◆ Goal of the exercise ◆
Look below for the line that has "Gifts (91, 1396)". Set down the lines from there through the line that has "Holiday Posts (534, 489)", exactly as written.

(Supplied material begins)

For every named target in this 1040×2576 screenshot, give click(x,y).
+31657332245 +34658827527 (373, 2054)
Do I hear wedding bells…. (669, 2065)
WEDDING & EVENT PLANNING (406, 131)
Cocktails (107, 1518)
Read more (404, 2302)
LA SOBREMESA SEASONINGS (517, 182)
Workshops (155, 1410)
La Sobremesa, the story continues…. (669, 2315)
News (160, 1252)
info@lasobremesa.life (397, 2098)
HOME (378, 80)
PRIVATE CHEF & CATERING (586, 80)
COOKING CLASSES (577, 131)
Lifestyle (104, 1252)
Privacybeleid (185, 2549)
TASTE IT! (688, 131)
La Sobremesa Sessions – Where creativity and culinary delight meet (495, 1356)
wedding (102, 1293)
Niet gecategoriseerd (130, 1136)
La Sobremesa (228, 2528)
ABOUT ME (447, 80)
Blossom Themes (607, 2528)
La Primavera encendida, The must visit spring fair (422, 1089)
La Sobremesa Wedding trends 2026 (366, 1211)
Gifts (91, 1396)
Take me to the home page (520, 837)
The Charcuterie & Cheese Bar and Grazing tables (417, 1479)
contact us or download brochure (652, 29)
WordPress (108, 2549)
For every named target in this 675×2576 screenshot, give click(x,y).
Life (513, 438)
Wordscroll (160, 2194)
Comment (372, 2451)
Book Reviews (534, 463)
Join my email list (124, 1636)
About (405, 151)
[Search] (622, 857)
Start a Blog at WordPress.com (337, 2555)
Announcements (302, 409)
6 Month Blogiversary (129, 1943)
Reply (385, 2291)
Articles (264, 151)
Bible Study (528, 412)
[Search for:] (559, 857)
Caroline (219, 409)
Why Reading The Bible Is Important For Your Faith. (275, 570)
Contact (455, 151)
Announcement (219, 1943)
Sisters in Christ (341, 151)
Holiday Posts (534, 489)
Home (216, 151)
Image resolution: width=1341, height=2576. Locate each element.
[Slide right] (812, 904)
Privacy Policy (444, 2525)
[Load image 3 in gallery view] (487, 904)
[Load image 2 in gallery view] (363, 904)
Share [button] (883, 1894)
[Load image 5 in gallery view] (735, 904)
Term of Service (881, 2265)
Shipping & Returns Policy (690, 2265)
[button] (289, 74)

(Supplied material ends)

◆ Solution to this task ◆
Gifts (91, 1396)
Take me to the home page (520, 837)
The Charcuterie & Cheese Bar and Grazing tables (417, 1479)
contact us or download brochure (652, 29)
WordPress (108, 2549)
For every named target in this 675×2576 screenshot, give click(x,y).
Life (513, 438)
Wordscroll (160, 2194)
Comment (372, 2451)
Book Reviews (534, 463)
Join my email list (124, 1636)
About (405, 151)
[Search] (622, 857)
Start a Blog at WordPress.com (337, 2555)
Announcements (302, 409)
6 Month Blogiversary (129, 1943)
Reply (385, 2291)
Articles (264, 151)
Bible Study (528, 412)
[Search for:] (559, 857)
Caroline (219, 409)
Why Reading The Bible Is Important For Your Faith. (275, 570)
Contact (455, 151)
Announcement (219, 1943)
Sisters in Christ (341, 151)
Holiday Posts (534, 489)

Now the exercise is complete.